(INPUT)
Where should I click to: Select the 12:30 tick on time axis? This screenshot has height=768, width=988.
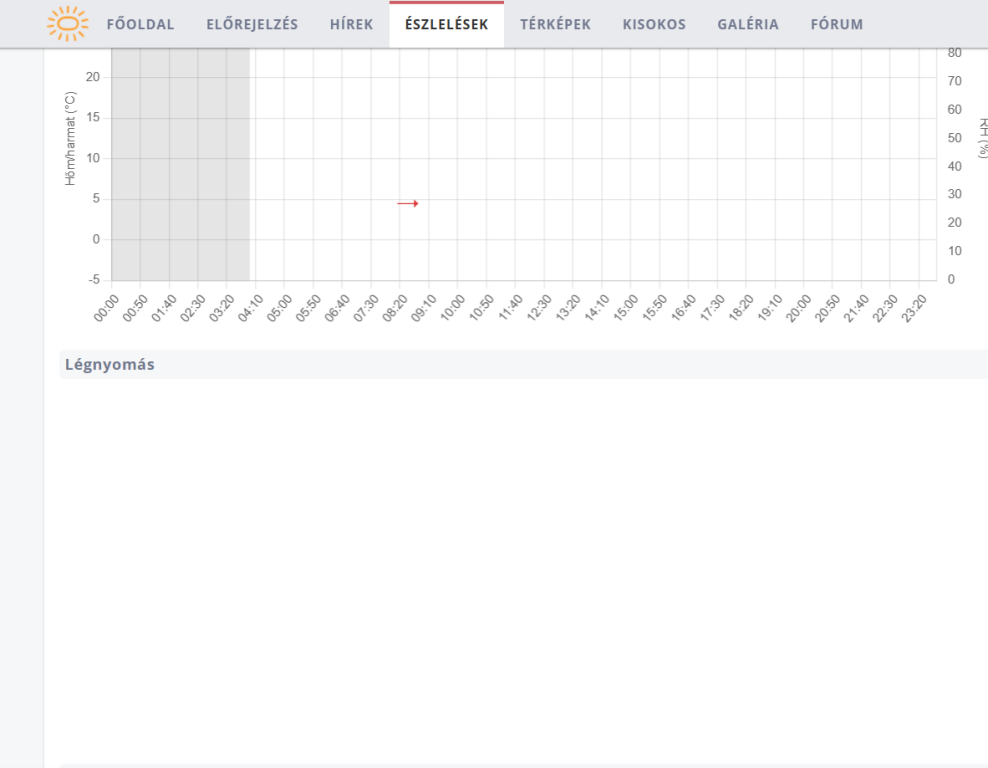(539, 307)
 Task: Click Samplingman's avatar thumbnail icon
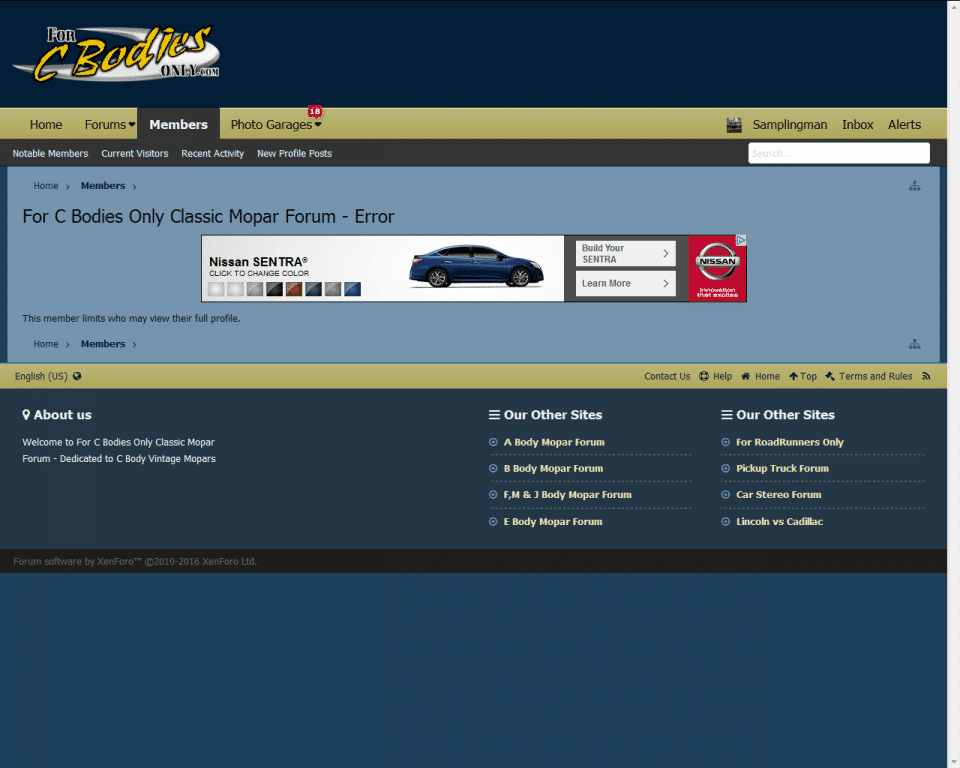(x=734, y=125)
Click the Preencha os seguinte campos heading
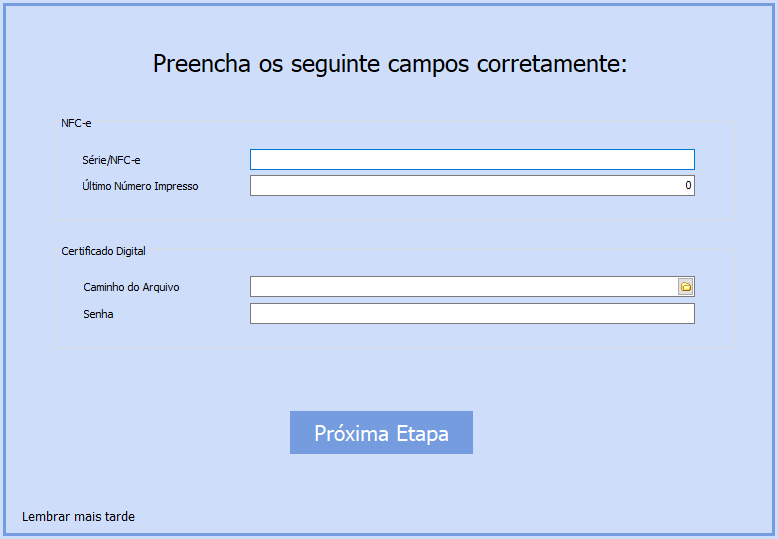 pos(389,64)
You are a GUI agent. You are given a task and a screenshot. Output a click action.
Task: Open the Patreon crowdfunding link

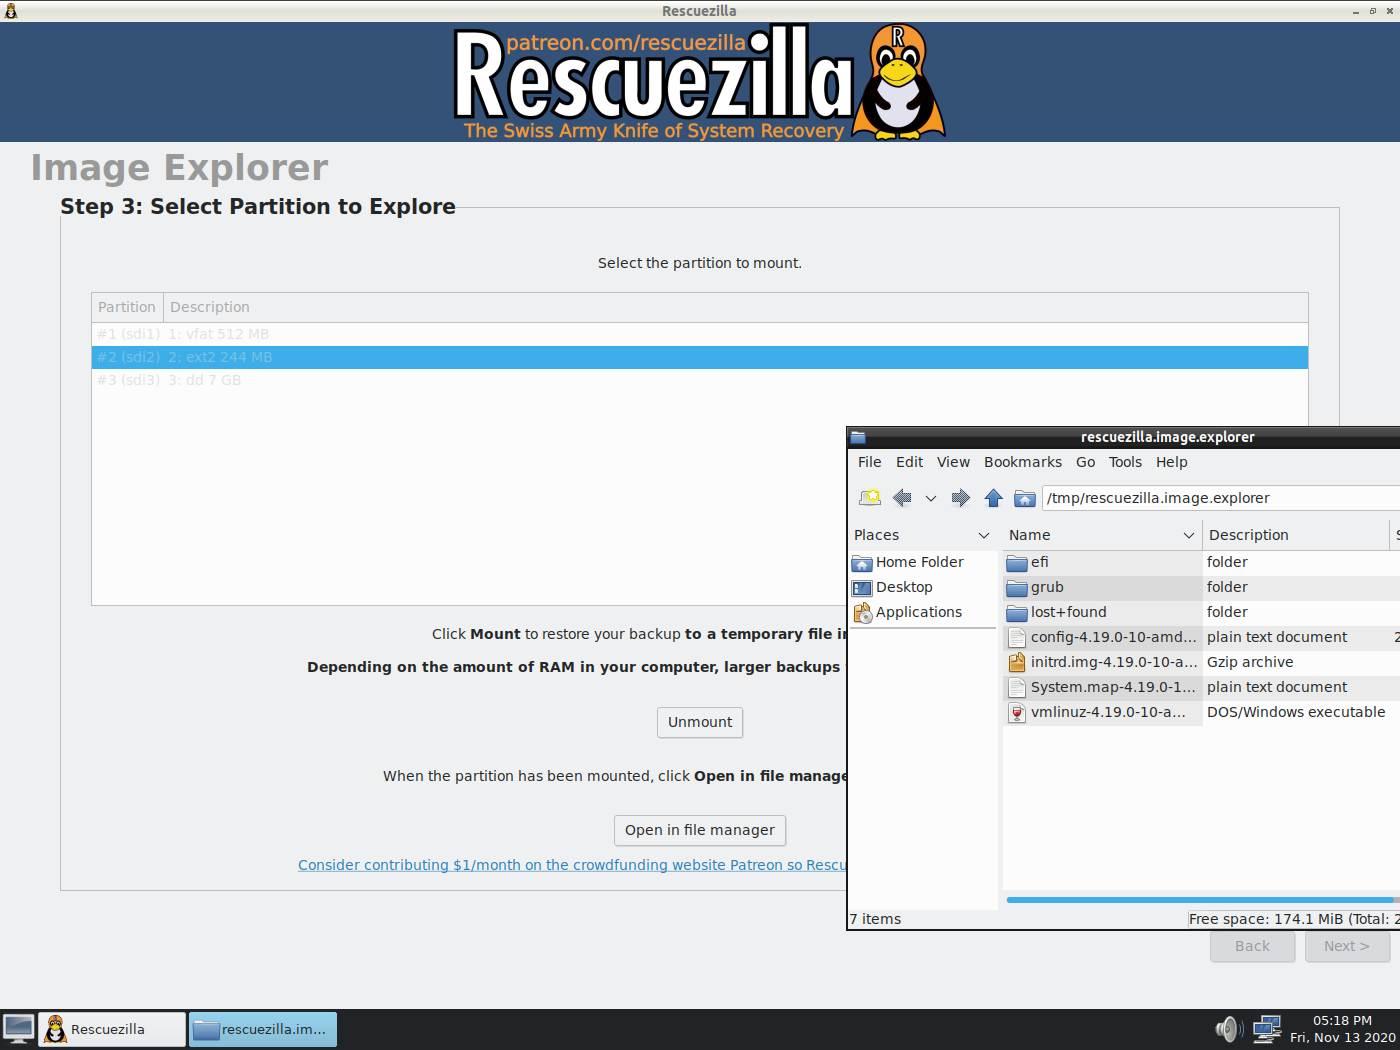tap(572, 864)
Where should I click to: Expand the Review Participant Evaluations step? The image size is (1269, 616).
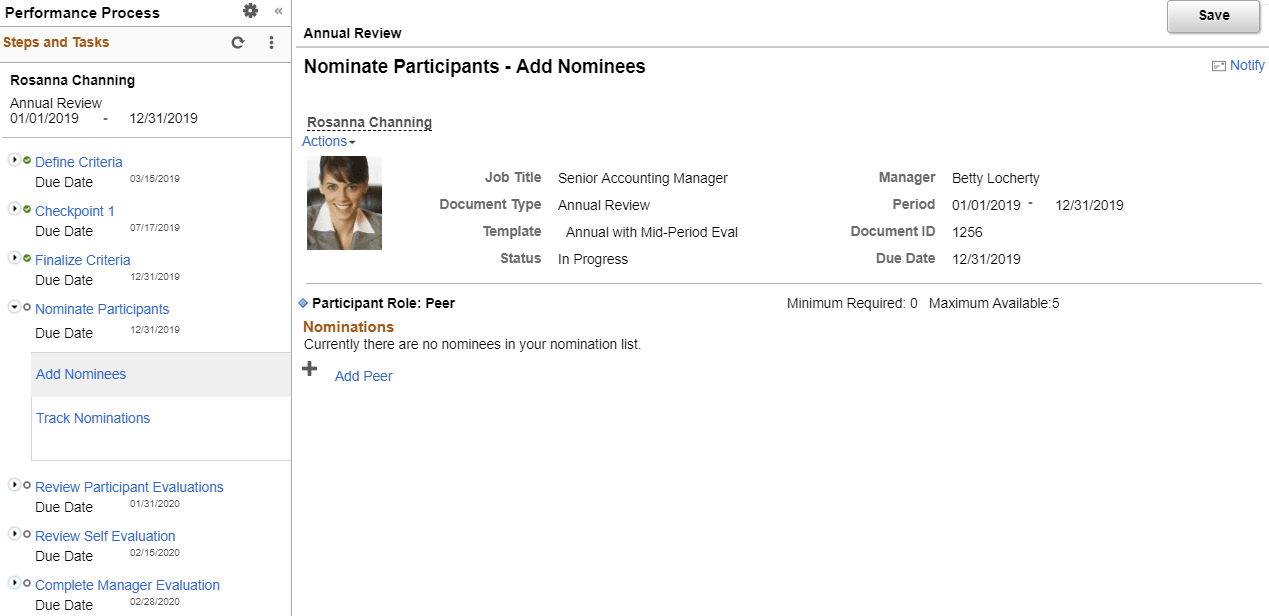14,483
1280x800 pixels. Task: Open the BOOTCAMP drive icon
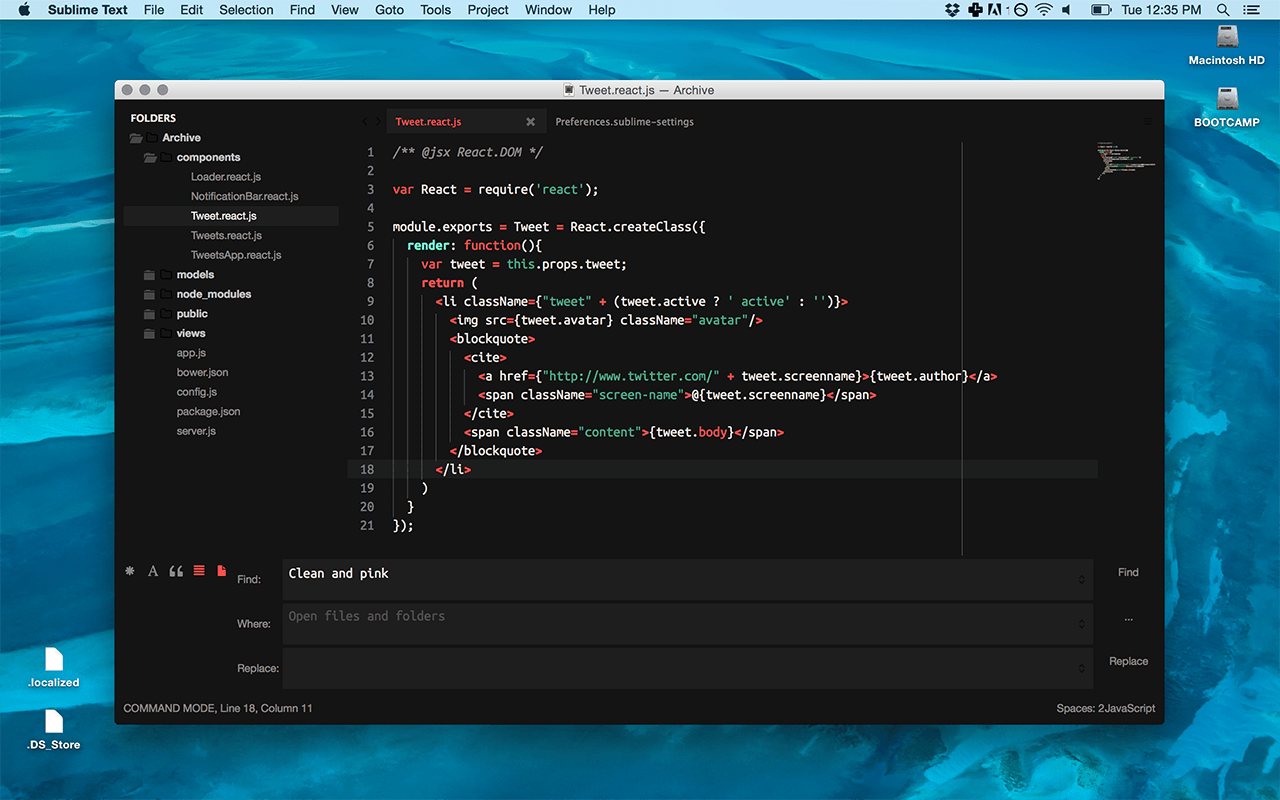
(End INPUT)
REQUIRED ACTION ▸ Output every entry exactly, leaving out pictures.

SOLUTION TO THIS TASK ▸
Where should I click to: Select the 12:30 tick on time axis? This screenshot has height=768, width=988.
(539, 307)
 Task: Click Samplingman's avatar thumbnail icon
(x=734, y=125)
Click the Preencha os seguinte campos heading
 pos(389,64)
You are a GUI agent. You are given a task and a screenshot. Output a click action.
Task: Open the Patreon crowdfunding link

tap(572, 864)
Where should I click to: Expand the Review Participant Evaluations step? The image size is (1269, 616).
14,483
1280x800 pixels. Task: Open the BOOTCAMP drive icon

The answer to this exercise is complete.